3.3 The Road Accident Fund continues to be a major concern. There has been a significant increase in revenue for the fund from the fuel levy. Revenue grew from R2, 6 billion in 2001/2 to R4, 5 billion in 2004/5. Despite this growth, the Fund’s expenditure has consistently outstripped revenue since 2001/2, exhausting its reserves. Total claims paid rose from R3.1bn in 2003 to R3, 99bn in 2004. There is a significant backlog of claims and the discounted actuarial liability of the Fund is of great concern. It is clear that the present situation is not sustainable. The underlying reasons for this situation are several and include poor management, significant levels of apparent corruption, and excessive payments to legal and medical professionals to the detriment of actual road accident claimants – itself the consequence of the often excessively litigious, fault-based system the RAF is mandated to operate. While important progress has been made in revamping management structures and in rooting out corruption, many of the problems of the Fund are of a more systemic kind. Government has accepted, in principle, the recommendations of the Road Accident Fund Commission, although affordability concerns remain. It is the view of the Committee that decisive and far-reaching decisions will have to be made about the Fund in the coming years. Piece-meal reforms, including the present RAF Amendment Bill with which the Committee is busy, may be helpful but will not get to the root of the challenges.

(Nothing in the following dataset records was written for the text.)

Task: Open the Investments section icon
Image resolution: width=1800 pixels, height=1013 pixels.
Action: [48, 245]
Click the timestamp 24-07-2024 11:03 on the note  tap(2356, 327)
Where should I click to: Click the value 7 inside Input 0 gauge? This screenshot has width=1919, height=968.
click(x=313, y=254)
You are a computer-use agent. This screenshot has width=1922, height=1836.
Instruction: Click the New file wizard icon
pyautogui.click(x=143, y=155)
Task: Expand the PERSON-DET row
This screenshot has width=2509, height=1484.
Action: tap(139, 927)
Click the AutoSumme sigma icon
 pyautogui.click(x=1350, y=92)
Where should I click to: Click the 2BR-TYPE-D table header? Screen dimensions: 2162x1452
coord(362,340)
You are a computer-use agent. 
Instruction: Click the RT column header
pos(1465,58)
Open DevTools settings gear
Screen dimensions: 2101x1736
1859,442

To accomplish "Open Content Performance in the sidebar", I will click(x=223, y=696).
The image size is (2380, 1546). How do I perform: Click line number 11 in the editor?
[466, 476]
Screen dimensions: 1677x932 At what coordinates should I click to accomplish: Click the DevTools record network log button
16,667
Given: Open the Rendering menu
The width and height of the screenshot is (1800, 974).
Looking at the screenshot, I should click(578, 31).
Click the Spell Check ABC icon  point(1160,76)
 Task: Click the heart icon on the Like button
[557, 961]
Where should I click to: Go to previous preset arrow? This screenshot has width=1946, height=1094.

3.4 The Department is overseeing a process of integration of the South African Rail Commuter Corporation and Metro rail. The Committee supports this process, while appreciating that institutional integration is often a complex process. One such complexity is that the SARCC’s assets have been incorrectly valued. Generally Accepted Accounting Practice (GAAP) depreciates rail rolling stock over a 33-year period. When the SARCC was devolved out of the old SA Transport Services in 1990, for some reason the used rolling stock assets it then acquired were treated as if they, too, were new and the 33-year depreciation count started all over again. The assets of the SARCC have, therefore, been significantly over-valued, and it is for this reason that its recent audited reports have been qualified. A second major challenge facing the integration of SARCC and Metro rail lies in the funding flow.
The SARCC has been operating as a public utility with a public service mandate, transferring the rail subsidy from the national budget through to the operator, Metro rail. However, Metro rail functions as a public enterprise and its estimated R950 million annual fare income is not passed back to SARCC, but on to its current parent company, Transnet. Achieving an effective integration of two public entities with somewhat different institutional mandates and cultures will need to be accomplished with the strategic priority being placed on expanded, safe and affordable rail transport as part of a wider public transport system.
3.5 The Railway Safety Regulator is a new public entity established in terms of legislation passed in 2002. The total transfers to the RSR from the Department of Transport are expected to increase by 14,1% per year over the MTEF period, from R15 million in 2004/5 to R22, 3 million in 2007/8. The Committee appreciates that the RSR is still in a formative stage, but we are concerned that the present Board does not appear to have any significant railway experience, nor are there any relevant trade union representatives. In our budgetary hearings we were also concerned that the RSR representatives did not appear to have a clear strategic plan. Progress at the RSR will need to be closely monitored over the coming period.